Highlights & Insights¶
- Symmetric Design of Two Transformers: Shape and Texture Transformers use almost identical architectures but solve different problems (shape vs. texture), reflecting the flexibility of Transformers as a general relationship modeling tool. This design philosophy of "same tool, different tasks" is highly worthy of reference.
- Learnable Queries as 3D Priors: Shape/texture queries learn prior knowledge of specific parts during training—certain queries are consistently focused on the bird's head, and others on the wings. This property of automatically discovering semantic parts through attention is very interesting, requiring no explicit part annotations.
- Eliminating Inductive Bias of Projection Sampling: Traditional texture acquisition assumes that "the projection location is the correct texture source." Texture Transformer completely breaks this assumption, allowing the network to learn the optimal source of texture information on its own, which drastically improves performance in invisible regions.
Limitations & Future Work¶
- Relies on template meshes (such as a sphere) as the initial shape—the mesh deformation approach cannot handle objects whose topological structure differs significantly from the template (such as shapes with holes).
- Currently only supports single-object reconstruction; multi-object scenes require detection and segmentation before sequential reconstruction.
- The number of learnable queries is fixed, which limits the flexibility of mesh resolution.

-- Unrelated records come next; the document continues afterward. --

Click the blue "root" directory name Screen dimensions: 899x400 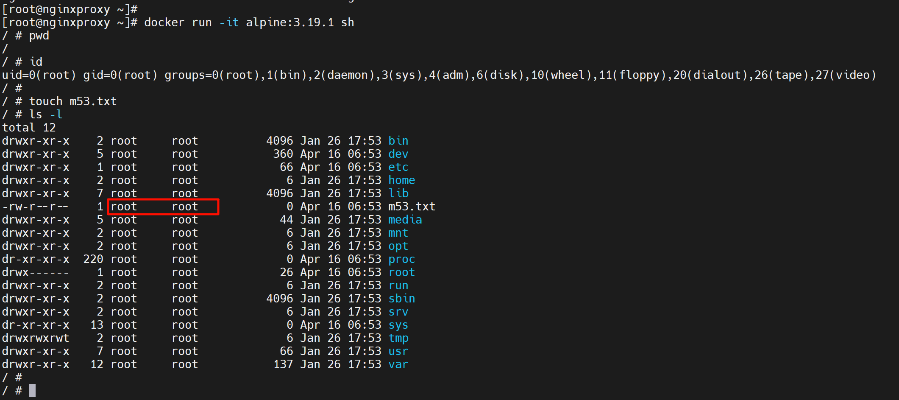(x=401, y=272)
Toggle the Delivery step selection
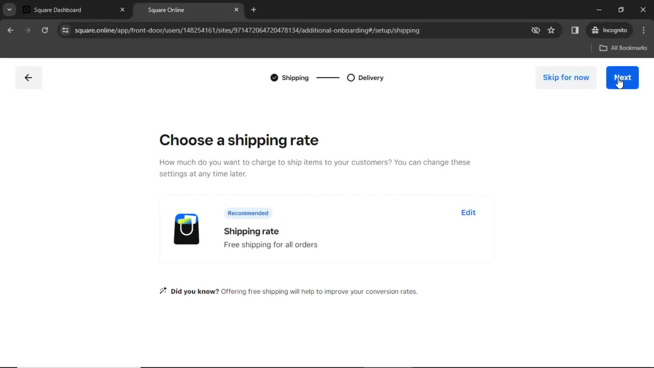Viewport: 654px width, 368px height. pos(351,77)
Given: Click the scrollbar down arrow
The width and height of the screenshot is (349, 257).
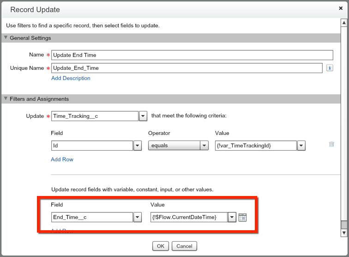Looking at the screenshot, I should coord(344,233).
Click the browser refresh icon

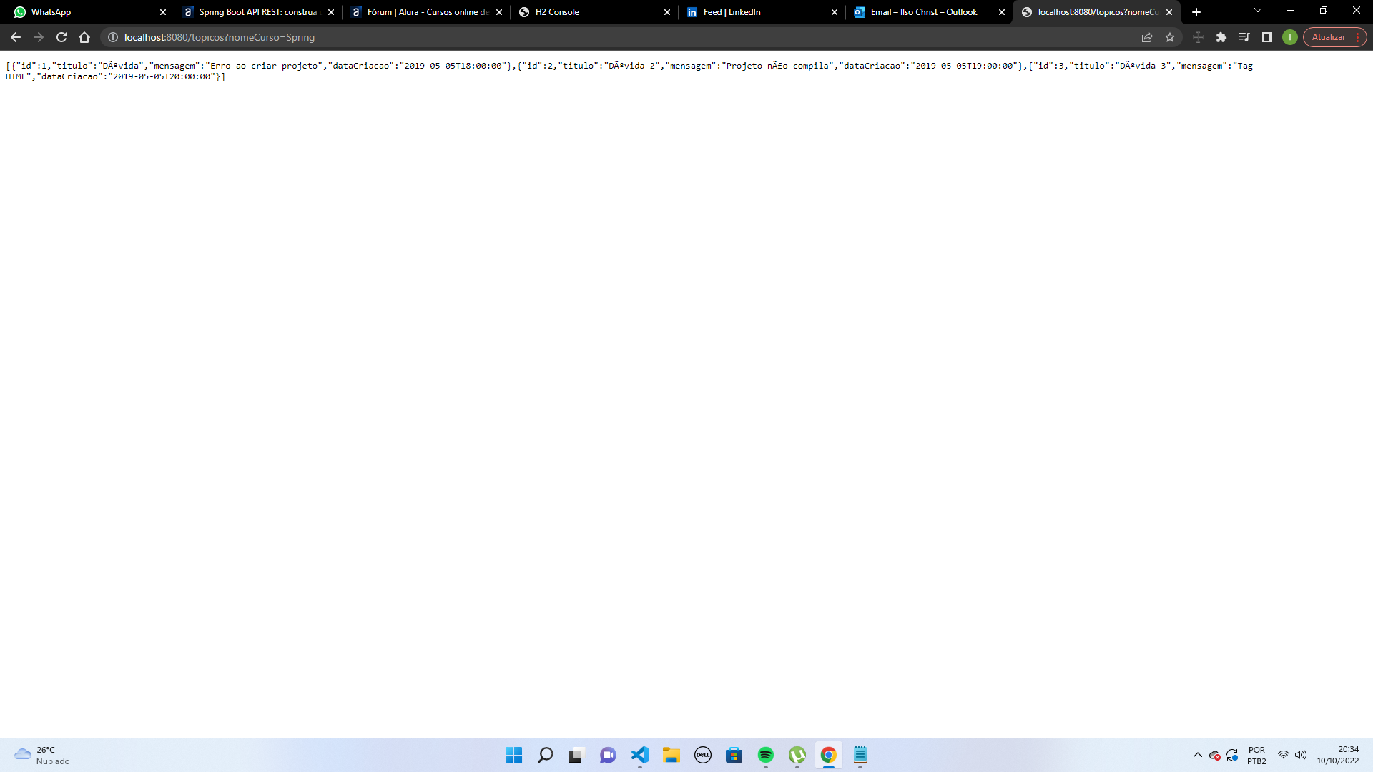click(61, 36)
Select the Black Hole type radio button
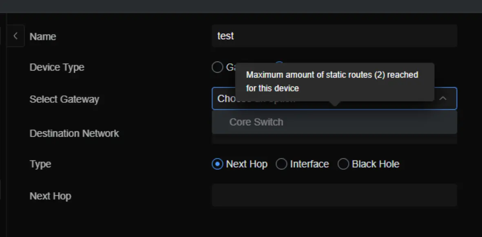The height and width of the screenshot is (237, 482). tap(343, 164)
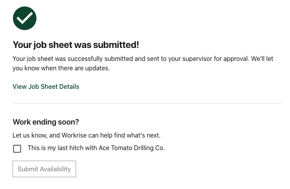Click the "Work ending soon?" heading

coord(46,122)
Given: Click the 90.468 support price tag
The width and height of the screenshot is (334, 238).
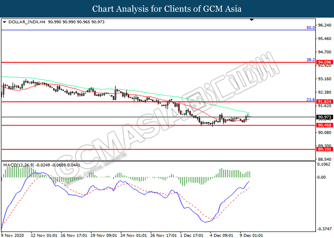Looking at the screenshot, I should 324,126.
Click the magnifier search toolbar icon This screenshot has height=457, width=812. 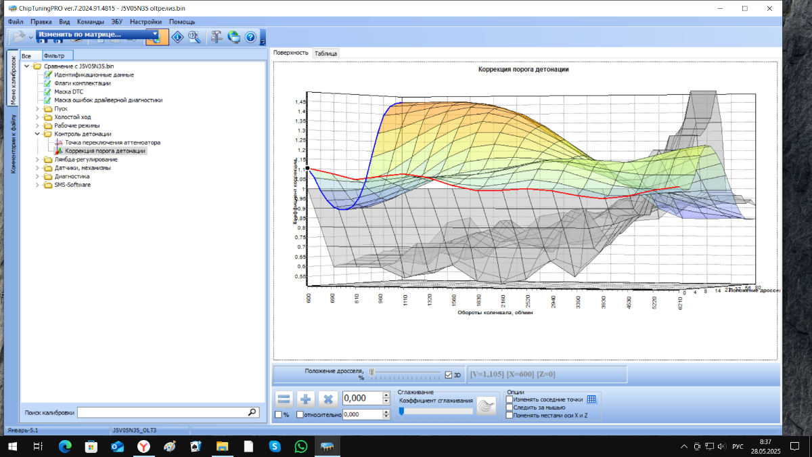click(x=194, y=37)
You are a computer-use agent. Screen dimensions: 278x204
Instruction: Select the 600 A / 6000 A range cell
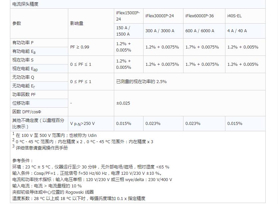[x=200, y=31]
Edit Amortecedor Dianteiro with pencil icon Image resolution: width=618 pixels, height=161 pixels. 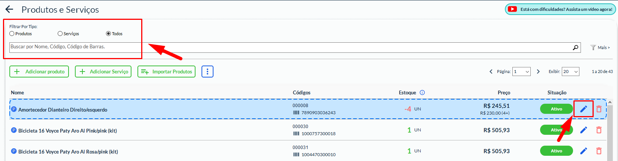(584, 109)
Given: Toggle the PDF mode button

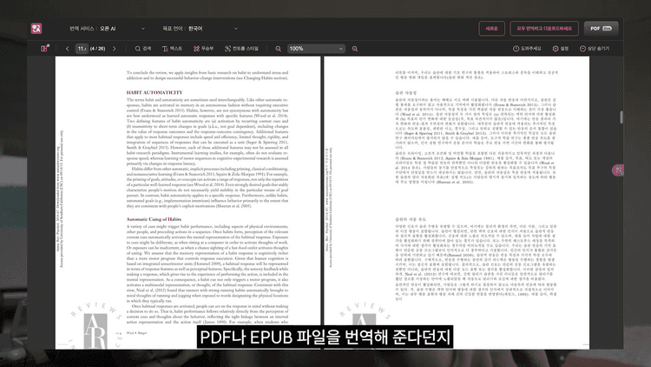Looking at the screenshot, I should [600, 28].
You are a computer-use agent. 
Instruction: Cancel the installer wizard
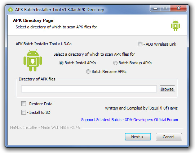169,137
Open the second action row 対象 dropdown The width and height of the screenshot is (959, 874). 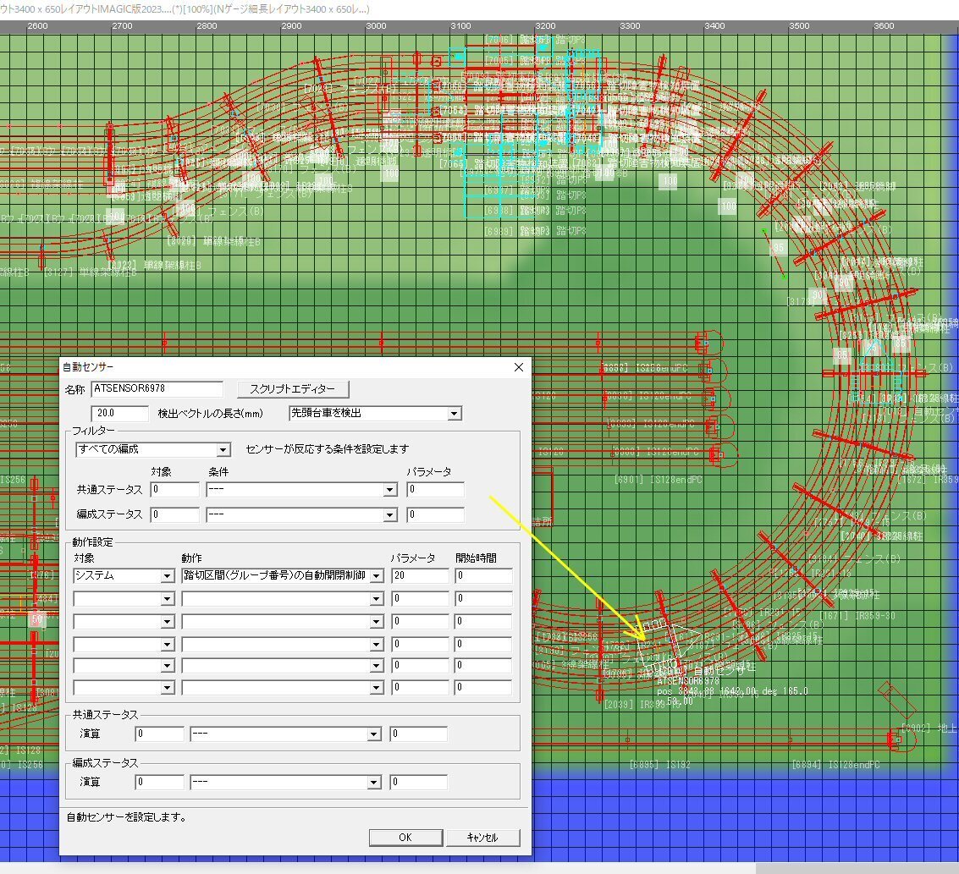coord(168,599)
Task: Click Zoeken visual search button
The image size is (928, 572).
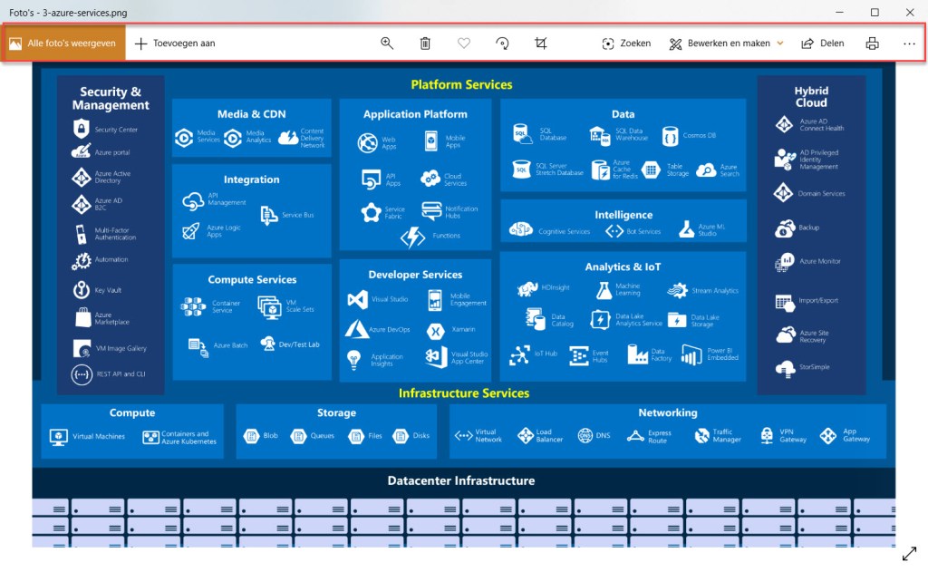Action: point(626,44)

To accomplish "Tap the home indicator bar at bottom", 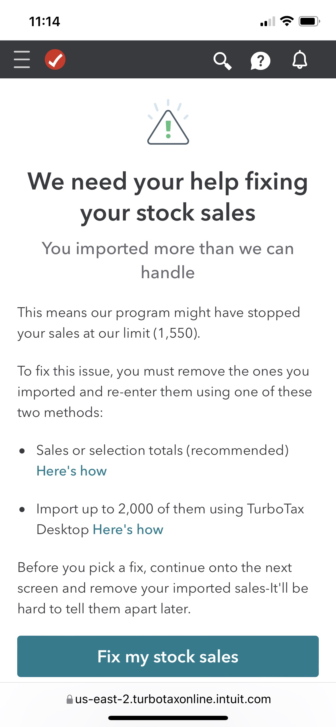I will pos(168,718).
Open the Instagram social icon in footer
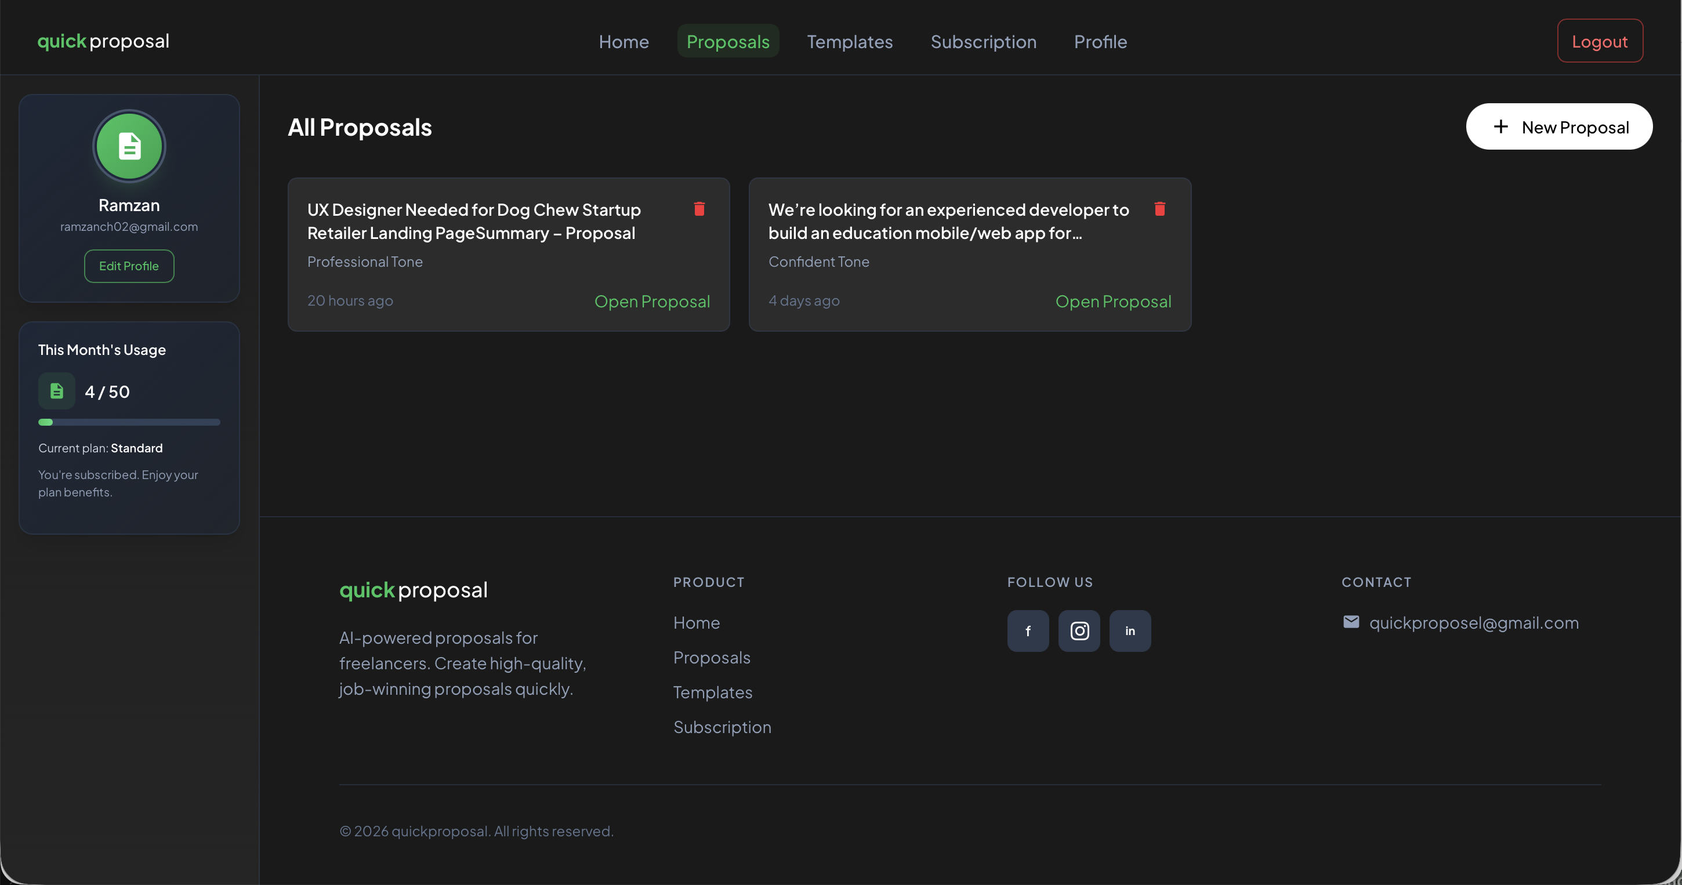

Dynamic query numbers or multi-resolution query schemes could be considered.
- Although training only uses 2D annotations, camera parameter estimation and 2D keypoint annotations are still required. A completely annotation-free setting is a more challenging future direction.
- Extending the Texture Transformer into a generative model (e.g., combining with diffusion models) to generate consistent textures across more views could be explored.
- Limited capability in generating high-frequency texture details (such as fur, stripes), constrained by the quantity and resolution of queries.
Related Work & Insights¶
- vs. CMR (Category-Specific Mesh Reconstruction): CMR directly regresses vertex displacements using CNN global features, lacking pixel-level correspondence; AST establishes fine-grained pixel-vertex mapping through the Shape Transformer, performing significantly better, especially in occluded regions.
- vs. UMR (U-CMR): UMR introduces texture flow to improve texture quality, but is still based on the projection sampling paradigm; AST's Texture Transformer completely discards the projection assumption, gathering non-local texture information through attention.
- vs. DIB-R: DIB-R uses differentiable rendering for end-to-end training, but its shape prediction still relies on simple deformation networks; AST introduces Transformers to the deformation process, providing stronger modeling capabilities.
- This work demonstrates the great potential of Transformers in 2D-to-3D modeling, where the query mechanism is particularly suitable for modeling cross-dimensional (2D→3D) correspondences.
Rating¶
- Novelty: ⭐⭐⭐⭐ Introducing the query mechanism of Transformers into the analysis-by-synthesis 3D reconstruction paradigm, with an innovative dual-branch design for Shape and Texture.
- Experimental Thoroughness: ⭐⭐⭐ Validated on two datasets with relatively complete ablations, though lacking comparison with the latest methods.
- Writing Quality: ⭐⭐⭐⭐ Clear problem analysis and smooth method description, although some technical details require referring to the supplementary materials.
- Value: ⭐⭐⭐⭐ Provides a new Transformer-based scheme for 2D-supervised 3D reconstruction, and the discovery of semantic parts via queries is inspiring.